Cats are incredibly tough little animals who tend not to hide health issues, including pain. Therefore, it’s sensible to watch out for hints that not all’s well. Catching a problem early can mean the difference between life and death. Also, it often comes with lighter vet bills.
Catitude is a key indicator. If your pet seems listless, disinterested in normal play and running around, that’s a bad sign. A pet who’s uncharacteristically bad-tempered may be suffering from pain.
The other two red flags are loss of appetite and missing the litter box. Of course, you have to check that your pet isn’t eating with the neighbour and that the litter is perfectly clean (no self-respecting cat wants to use a dirty box!)

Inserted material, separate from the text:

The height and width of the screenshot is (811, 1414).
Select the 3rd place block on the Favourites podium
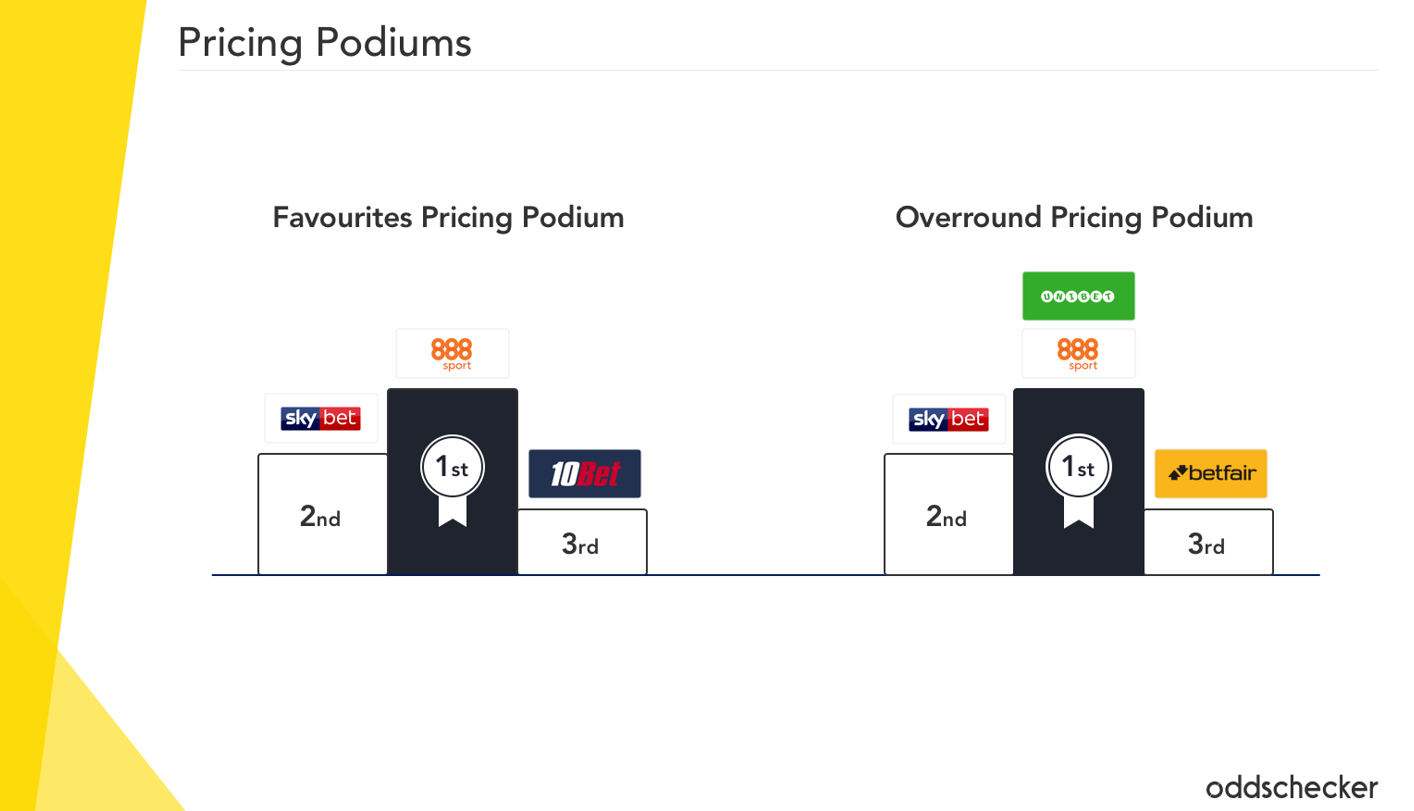click(582, 544)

Then there are obvious physical issues: sneezing, runny eyes, watery stools, and paws and ears that are too warm.
You may also look for the “third eyelid” – the membrane that slides out from the corner of the eye removing dirt from the surface and redistributing tears over the cornea. Usually, you don’t see this part of the eye. If you do see it, it may be nothing. However, it can also be an early sign of poor health, including tummy problems. In our house, a visible third eyelid means a checkup.

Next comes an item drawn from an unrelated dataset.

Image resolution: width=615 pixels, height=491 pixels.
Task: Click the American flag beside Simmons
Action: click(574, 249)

If your pet trusts you, a regular check of teeth and gums is also useful. As we like to avoid trouble, we take a photo of our pets yawning and blow it up. We look to make sure the gums are healthy, not white or red, and that teeth are free of tartar and obvious damage.
Mostly, being on top of cat health is like policing a two-year-old human. Know what they should be like and keep a weather eye out for change. And when in doubt, go ask the vet.